■ Selected excerpt
^^^^
USCT recruits were a diverse group with a legion of reasons to become U.S. Army soldiers. For some African American men, soldiering allowed them to simultaneously refute denigrations of their manhood while making public demands for full and equal national citizenship. Other men desired to engage in armed combat to destroy slavery. Some men needed the one-time cash injections that some enlisted men could amass during the enlistment process. Unfortunately, enlistment records rarely reveal what motivated young men, such as the Rothwells—Alfred, Isaac, Jr., and Samuel—and George Potts, all to enlist in the Third USCI in July of 1863. Regardless of their motivations, their actions had the potential to impact the men’s kin as well, for the Rothwells and Potts they were families that now had personal connections to Pennsylvania’s first (of eleven) USCT regiments.

Families, and the larger community, were critical supporters of the war effort, and numerous war propagandists agreed. African American women, more specifically, received frequent public praise from a racially diverse group of northerners for their prominent role in getting able-bodied men to enlist. For instance, Pennsylvanian Congressman William D. Kelley proclaimed that African American mothers, such as Elizabeth Powell and Sarah Potts, and wives, such as Elizabeth Rothwell, were vital to the war effort.[5] The Weekly Anglo-African (published in New York City) printed similar statements in widely circulated newspaper articles.
^^^^
■ Extracted entries
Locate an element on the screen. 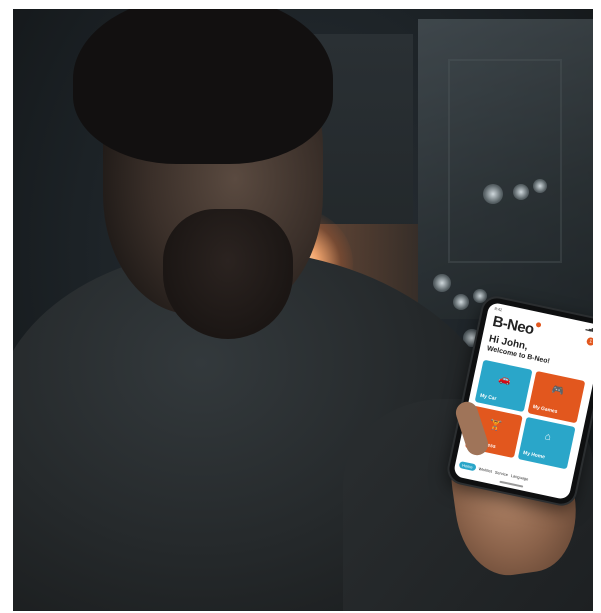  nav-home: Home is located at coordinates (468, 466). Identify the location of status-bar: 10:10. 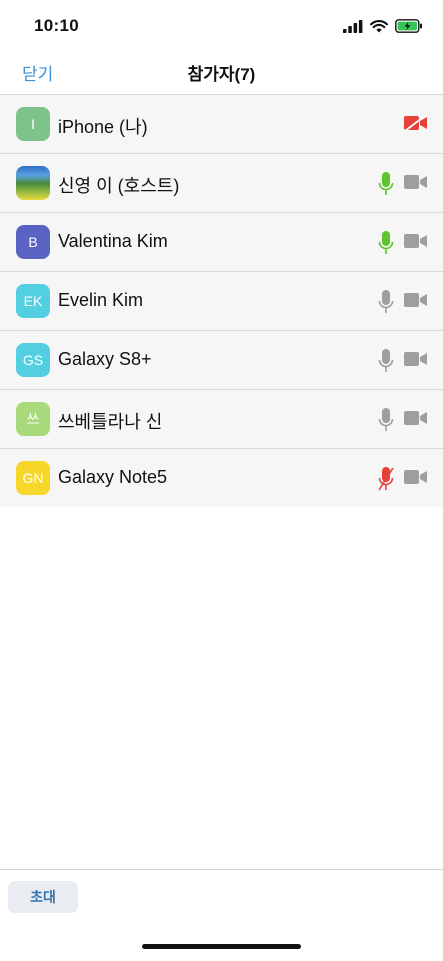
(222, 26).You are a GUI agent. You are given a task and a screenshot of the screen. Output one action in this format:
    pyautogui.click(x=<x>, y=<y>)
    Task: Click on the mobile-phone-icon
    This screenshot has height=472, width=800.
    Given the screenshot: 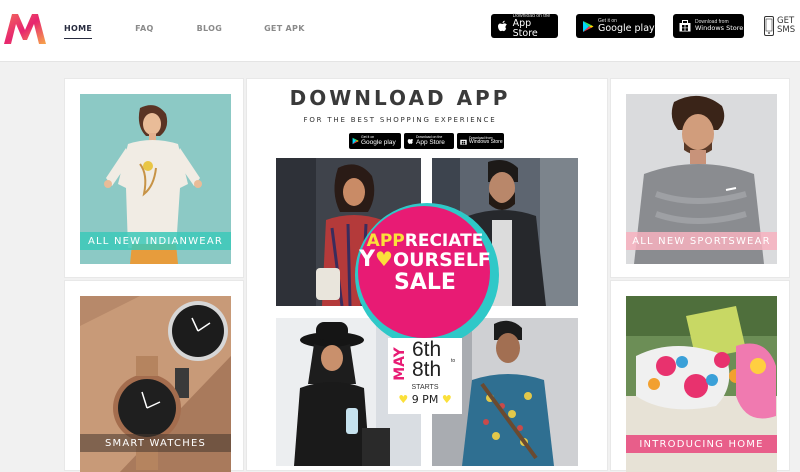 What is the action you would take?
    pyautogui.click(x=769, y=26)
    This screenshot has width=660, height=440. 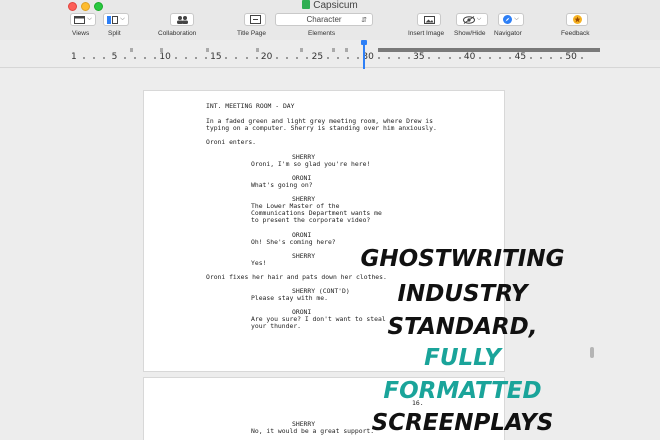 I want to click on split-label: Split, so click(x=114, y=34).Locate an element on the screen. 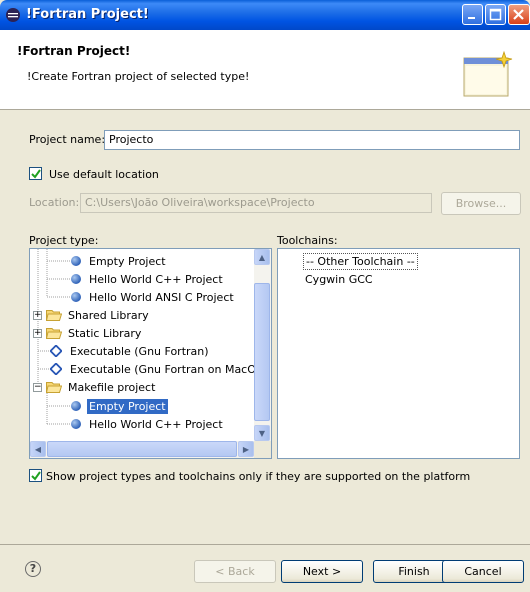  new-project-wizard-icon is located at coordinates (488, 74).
^^^^
■ Task set
**a.** Answer each question from the passage about USCT recruits, one line per answer marked (i), (ii), (iii):
(i) Which regiment did the Rothwells and George Potts join, and in what month and year?
(ii) Which Pennsylvania congressman said African American mothers and wives were vital to the war effort?
(iii) In what city was The Weekly Anglo-African published?
**b.** List every person named in the passage about USCT recruits.
**c.** Continue the passage about USCT recruits from its final sentence.

■ Responses by item number
**a.**
(i) The Third USCI, in July 1863.
(ii) William D. Kelley.
(iii) New York City.

**b.**
Alfred Rothwell
Isaac Rothwell, Jr.
Samuel Rothwell
George Potts
William D. Kelley
Elizabeth Powell
Sarah Potts
Elizabeth Rothwell

**c.**
For Alfred’s young family, however, his enlistment disrupted their already destabilized family economy since he was his family’s only documented full-time wage earner. His July 4, 1863 enlistment immediately ended his civilian wages. He also never received his $100 enlistment bounty due for his service. Additionally, throughout his military career, he received seven dollars monthly due to U.S. War Department policies. At the same time, white soldiers (of the same rank, in the same army, and doing the same work) made thirteen dollars per month. Not only was his life cheapened, but it also directly impacted Alfred’s wife and three young children, who would rely on his soldier’s income to survive. Incorporating the material realities of northern African American families when discussing the consequences of soldiering ultimately provides more depth and better uncovers the complexities of familial life (in and outside of the military).

The training process was complex, and for many enlisted men and their kin, the forced familial separation did not cease them from seeking to remain connected to each other. For northern African American women, like Emilie Davis, visiting and supporting USCT soldiers was a priority, but not solely for the spectacle of seeing African American men in U.S. Army uniform.[6] In many instances, African Americans used various forms of public transit, placing themselves in volatile (and sometimes life-threatening) situations as they tried to support men who trained. Northern African American women made U.S. Army camp visits routine occurrences.  Mary Leighton (the wife of Benjamin Davis) brought their infant son, Jerome to Camp William Penn to spend time together. Little did the young family know it would be the last time they would all be together, as Benjamin would die as a prisoner of war later that year. Perhaps Elizabeth Rothwell also brought her children to camp. However, raising multiple children alone may have limited her ability to see Alfred, highlighting how familial dynamics became even more chaotic during the war.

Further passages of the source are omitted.